** begin Input rows **

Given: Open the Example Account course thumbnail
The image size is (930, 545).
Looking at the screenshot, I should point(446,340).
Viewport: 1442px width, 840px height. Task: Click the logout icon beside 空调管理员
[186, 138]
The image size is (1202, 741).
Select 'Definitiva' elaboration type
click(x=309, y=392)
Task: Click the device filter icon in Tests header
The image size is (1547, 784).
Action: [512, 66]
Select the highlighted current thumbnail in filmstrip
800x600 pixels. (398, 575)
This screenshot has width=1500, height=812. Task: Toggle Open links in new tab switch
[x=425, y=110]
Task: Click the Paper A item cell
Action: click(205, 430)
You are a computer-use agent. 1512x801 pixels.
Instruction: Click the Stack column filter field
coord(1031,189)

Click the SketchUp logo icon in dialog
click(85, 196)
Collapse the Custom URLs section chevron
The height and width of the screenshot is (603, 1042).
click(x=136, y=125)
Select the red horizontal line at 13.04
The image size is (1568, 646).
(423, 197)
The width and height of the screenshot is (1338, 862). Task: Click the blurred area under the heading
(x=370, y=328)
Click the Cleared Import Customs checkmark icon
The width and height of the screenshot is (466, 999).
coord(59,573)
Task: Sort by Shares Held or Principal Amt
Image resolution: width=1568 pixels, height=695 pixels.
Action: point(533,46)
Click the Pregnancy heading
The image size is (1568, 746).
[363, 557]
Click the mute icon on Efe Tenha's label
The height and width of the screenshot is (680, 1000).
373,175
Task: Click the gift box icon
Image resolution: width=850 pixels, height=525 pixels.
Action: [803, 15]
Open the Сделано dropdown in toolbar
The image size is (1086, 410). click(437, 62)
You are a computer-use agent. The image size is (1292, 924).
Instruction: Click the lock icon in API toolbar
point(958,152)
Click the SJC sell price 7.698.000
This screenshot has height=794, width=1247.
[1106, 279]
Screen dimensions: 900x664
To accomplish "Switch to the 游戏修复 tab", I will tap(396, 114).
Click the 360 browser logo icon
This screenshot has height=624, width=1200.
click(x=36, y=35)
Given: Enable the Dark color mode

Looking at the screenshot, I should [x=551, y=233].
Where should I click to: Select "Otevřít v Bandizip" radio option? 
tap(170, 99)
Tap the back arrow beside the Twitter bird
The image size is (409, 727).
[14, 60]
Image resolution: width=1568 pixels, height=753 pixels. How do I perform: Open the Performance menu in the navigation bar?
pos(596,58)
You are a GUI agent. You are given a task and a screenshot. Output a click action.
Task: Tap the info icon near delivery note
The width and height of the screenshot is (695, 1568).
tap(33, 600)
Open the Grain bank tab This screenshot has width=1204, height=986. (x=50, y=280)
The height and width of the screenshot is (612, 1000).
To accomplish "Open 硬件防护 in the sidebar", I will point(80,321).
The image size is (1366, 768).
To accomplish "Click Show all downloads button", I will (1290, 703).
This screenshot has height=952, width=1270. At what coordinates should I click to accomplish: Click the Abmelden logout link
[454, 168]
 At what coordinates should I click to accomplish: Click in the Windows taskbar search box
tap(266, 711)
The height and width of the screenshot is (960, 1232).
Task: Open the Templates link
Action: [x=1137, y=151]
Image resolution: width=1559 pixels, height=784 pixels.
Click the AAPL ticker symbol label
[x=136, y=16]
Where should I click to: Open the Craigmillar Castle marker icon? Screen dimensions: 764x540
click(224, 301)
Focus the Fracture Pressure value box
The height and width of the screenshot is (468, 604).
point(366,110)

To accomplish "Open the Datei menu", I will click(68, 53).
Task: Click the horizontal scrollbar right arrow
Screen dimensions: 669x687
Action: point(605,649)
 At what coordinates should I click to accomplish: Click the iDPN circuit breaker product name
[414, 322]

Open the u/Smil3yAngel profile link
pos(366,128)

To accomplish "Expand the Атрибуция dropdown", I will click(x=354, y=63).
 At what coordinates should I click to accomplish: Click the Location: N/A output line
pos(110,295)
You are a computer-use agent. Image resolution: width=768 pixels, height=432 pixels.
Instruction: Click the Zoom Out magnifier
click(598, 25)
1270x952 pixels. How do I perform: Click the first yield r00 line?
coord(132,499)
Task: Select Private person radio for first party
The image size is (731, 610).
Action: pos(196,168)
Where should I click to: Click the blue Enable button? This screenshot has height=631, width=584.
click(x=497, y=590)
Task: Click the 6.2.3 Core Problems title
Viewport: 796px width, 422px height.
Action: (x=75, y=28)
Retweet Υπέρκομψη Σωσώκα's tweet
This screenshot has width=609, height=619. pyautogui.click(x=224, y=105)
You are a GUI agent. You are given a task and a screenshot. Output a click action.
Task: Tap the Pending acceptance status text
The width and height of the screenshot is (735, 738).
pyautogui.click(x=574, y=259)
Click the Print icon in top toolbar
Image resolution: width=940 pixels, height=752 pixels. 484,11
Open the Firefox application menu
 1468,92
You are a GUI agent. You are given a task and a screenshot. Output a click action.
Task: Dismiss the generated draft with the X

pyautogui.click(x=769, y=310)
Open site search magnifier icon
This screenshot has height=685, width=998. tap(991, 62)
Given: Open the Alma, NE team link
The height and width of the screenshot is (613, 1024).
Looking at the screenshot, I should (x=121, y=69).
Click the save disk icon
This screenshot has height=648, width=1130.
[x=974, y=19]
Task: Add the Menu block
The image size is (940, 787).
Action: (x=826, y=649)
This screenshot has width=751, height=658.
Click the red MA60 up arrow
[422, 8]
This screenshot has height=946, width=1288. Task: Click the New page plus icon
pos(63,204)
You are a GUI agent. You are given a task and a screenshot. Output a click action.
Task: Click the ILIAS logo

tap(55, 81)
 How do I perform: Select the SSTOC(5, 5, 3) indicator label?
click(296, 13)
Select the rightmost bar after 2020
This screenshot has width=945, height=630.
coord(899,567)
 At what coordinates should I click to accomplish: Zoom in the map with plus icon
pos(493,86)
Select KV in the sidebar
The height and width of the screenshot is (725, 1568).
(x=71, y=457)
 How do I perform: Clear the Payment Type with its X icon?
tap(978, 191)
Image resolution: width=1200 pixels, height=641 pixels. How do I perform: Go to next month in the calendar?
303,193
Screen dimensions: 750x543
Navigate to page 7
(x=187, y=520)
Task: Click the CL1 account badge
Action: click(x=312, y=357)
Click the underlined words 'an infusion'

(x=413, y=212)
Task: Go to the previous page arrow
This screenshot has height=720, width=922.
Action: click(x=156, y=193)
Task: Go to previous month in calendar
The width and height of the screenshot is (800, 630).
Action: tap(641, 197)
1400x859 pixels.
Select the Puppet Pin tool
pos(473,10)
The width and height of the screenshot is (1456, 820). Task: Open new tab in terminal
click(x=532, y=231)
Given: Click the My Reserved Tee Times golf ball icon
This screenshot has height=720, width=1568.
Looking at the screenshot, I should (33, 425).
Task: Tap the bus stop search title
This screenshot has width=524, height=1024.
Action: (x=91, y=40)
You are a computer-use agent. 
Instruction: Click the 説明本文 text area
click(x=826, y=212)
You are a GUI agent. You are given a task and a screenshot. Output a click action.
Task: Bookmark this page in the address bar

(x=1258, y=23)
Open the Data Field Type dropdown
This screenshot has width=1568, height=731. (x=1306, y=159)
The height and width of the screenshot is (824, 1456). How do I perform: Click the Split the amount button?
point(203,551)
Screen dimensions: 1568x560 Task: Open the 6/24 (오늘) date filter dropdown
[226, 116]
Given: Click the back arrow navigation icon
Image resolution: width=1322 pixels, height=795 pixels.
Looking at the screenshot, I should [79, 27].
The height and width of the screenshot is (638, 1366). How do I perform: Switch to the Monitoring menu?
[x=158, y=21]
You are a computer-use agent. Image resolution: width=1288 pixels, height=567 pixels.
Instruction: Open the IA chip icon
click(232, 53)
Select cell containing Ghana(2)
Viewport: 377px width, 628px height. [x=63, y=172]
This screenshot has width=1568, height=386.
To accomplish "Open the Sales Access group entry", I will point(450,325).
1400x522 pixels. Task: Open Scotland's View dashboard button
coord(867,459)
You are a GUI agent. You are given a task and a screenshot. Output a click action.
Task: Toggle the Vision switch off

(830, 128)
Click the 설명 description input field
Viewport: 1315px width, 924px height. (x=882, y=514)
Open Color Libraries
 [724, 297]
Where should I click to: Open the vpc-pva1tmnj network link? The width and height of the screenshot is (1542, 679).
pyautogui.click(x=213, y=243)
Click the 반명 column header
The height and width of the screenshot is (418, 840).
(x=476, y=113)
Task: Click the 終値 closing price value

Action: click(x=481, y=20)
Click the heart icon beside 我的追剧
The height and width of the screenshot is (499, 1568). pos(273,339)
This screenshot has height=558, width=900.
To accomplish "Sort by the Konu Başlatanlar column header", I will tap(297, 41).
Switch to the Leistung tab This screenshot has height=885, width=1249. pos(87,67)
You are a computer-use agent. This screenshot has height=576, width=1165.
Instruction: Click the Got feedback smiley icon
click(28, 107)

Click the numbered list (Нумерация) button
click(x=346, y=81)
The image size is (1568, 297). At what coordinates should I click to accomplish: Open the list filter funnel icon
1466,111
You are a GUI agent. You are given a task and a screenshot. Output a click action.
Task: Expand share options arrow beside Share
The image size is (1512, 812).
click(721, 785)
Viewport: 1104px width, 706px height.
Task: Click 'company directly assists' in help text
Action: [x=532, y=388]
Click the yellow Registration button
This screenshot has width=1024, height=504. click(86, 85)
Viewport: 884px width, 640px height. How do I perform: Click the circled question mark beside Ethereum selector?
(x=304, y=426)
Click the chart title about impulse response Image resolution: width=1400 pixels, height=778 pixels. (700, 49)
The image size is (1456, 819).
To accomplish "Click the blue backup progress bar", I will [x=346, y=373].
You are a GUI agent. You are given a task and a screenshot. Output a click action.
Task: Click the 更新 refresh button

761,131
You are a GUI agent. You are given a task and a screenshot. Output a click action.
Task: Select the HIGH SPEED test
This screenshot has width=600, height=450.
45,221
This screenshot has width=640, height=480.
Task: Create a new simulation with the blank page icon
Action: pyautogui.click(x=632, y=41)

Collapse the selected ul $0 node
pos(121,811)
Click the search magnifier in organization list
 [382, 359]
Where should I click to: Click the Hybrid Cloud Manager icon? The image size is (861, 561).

** end Input rows **

▶ [Exercise task] Which lines above contain the word "sidebar"? Pull out each of them.

▶ [Written response]
To accomplish "Open 硬件防护 in the sidebar", I will point(80,321).
Select KV in the sidebar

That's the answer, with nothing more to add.